**Instructions to follow:** Which lines in the records below contain the string "entry"? Pull out each of them in full.

**Task input:**
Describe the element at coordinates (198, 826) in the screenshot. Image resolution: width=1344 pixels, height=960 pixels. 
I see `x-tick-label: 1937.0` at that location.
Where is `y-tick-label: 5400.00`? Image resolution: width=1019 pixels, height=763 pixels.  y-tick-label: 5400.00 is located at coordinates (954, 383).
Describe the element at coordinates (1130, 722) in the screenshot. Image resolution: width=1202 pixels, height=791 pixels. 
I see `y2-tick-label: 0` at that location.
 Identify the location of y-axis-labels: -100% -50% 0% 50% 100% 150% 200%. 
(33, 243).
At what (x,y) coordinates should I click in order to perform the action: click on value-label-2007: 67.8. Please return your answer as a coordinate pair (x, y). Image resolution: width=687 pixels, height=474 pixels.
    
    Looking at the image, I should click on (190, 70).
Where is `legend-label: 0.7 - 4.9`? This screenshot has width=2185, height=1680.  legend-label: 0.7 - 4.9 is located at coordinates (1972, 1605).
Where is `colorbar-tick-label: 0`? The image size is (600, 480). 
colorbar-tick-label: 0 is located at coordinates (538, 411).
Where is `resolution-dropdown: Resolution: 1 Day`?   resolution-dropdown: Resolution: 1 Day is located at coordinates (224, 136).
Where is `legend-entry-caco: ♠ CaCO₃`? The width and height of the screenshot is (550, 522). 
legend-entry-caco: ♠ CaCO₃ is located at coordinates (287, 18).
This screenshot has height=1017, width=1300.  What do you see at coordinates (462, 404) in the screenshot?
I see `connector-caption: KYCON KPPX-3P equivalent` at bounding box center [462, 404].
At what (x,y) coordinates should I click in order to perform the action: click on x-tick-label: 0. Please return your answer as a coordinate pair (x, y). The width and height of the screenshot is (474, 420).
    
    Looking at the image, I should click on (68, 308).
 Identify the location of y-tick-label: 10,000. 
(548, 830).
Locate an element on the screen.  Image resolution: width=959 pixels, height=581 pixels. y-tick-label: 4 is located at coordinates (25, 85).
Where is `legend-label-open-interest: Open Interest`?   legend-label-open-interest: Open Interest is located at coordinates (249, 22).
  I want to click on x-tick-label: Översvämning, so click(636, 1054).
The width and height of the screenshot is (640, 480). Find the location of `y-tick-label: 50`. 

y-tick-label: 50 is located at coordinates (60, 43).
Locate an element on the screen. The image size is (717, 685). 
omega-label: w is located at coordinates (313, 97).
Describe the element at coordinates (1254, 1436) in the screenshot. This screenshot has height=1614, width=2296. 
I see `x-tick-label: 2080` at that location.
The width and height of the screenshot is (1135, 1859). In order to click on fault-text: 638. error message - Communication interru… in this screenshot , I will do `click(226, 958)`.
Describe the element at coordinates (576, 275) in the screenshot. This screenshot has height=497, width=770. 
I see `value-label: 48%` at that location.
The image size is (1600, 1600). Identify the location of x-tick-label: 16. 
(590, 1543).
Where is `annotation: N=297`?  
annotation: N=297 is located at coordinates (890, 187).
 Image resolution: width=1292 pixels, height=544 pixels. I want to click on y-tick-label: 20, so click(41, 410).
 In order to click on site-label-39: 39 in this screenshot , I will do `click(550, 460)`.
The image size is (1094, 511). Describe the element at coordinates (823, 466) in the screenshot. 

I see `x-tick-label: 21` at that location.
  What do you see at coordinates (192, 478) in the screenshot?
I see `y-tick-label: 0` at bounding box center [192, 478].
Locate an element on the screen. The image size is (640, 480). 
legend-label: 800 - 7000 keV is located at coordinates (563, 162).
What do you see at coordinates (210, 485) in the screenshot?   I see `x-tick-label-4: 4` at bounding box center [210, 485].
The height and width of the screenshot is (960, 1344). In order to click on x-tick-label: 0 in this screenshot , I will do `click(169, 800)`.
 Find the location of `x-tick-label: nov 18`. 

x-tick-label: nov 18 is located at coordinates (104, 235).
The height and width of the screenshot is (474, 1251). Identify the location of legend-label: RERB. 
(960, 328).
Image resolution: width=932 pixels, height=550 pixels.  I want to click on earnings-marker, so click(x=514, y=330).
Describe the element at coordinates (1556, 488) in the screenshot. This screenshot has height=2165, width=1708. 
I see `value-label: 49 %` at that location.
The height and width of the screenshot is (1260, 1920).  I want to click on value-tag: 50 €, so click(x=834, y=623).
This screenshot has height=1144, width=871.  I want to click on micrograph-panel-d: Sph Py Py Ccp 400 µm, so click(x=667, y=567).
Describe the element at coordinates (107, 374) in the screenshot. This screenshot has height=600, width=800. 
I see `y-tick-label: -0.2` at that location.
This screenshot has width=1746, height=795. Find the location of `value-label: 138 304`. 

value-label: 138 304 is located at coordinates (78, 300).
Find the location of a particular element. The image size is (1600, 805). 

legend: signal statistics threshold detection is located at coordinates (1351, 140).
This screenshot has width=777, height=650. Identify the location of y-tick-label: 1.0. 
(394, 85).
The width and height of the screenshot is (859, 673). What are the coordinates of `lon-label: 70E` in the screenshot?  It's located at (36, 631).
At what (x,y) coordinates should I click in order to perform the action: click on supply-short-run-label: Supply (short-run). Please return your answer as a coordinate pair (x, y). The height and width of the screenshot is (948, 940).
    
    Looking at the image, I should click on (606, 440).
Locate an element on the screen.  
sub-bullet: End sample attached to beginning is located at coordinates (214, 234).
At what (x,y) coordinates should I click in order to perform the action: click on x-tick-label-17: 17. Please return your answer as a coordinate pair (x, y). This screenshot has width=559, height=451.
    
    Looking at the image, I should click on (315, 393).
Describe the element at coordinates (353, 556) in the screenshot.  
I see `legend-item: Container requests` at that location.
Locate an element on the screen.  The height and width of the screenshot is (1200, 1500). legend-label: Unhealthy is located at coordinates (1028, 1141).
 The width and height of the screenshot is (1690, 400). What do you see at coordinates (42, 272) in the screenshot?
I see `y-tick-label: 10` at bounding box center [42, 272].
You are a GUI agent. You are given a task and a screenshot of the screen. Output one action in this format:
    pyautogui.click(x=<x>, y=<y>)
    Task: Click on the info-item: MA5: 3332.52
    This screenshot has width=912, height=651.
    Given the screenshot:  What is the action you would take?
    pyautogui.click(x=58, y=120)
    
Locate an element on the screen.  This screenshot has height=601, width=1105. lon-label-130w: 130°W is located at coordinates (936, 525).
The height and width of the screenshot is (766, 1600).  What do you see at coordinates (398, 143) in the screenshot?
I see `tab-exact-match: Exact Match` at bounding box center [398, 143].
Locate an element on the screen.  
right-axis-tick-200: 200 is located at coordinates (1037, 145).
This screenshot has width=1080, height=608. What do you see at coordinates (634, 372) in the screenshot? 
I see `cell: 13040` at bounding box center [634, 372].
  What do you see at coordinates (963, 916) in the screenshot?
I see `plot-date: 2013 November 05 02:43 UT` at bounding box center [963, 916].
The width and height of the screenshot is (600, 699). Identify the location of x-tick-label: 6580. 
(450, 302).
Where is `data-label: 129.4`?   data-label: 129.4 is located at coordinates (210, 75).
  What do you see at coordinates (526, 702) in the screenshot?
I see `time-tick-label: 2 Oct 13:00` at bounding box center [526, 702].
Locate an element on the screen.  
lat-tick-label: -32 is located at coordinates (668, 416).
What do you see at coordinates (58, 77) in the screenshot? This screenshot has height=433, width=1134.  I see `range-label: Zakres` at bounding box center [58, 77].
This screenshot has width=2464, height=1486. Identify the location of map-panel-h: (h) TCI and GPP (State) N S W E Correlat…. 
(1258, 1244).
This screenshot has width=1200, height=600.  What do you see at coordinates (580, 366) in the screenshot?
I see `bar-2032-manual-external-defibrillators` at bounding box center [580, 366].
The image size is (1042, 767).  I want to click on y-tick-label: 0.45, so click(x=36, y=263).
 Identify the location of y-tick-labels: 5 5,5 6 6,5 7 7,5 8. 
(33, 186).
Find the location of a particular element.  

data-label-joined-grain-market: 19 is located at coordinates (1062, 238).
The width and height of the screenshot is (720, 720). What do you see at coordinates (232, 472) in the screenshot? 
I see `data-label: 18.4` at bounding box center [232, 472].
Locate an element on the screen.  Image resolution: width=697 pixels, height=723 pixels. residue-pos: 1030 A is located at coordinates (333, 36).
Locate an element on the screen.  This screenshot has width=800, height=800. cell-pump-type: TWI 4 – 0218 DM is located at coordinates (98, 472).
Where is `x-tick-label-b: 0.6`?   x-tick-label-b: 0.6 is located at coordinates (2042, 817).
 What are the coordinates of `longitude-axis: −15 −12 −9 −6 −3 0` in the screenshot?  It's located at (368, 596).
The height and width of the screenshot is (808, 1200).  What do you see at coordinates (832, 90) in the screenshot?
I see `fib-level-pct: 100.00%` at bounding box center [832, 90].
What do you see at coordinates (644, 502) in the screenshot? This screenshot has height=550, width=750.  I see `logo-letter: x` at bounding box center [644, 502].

**Worked solution:**
Where is `legend-entry-caco: ♠ CaCO₃`? The width and height of the screenshot is (550, 522). 
legend-entry-caco: ♠ CaCO₃ is located at coordinates (287, 18).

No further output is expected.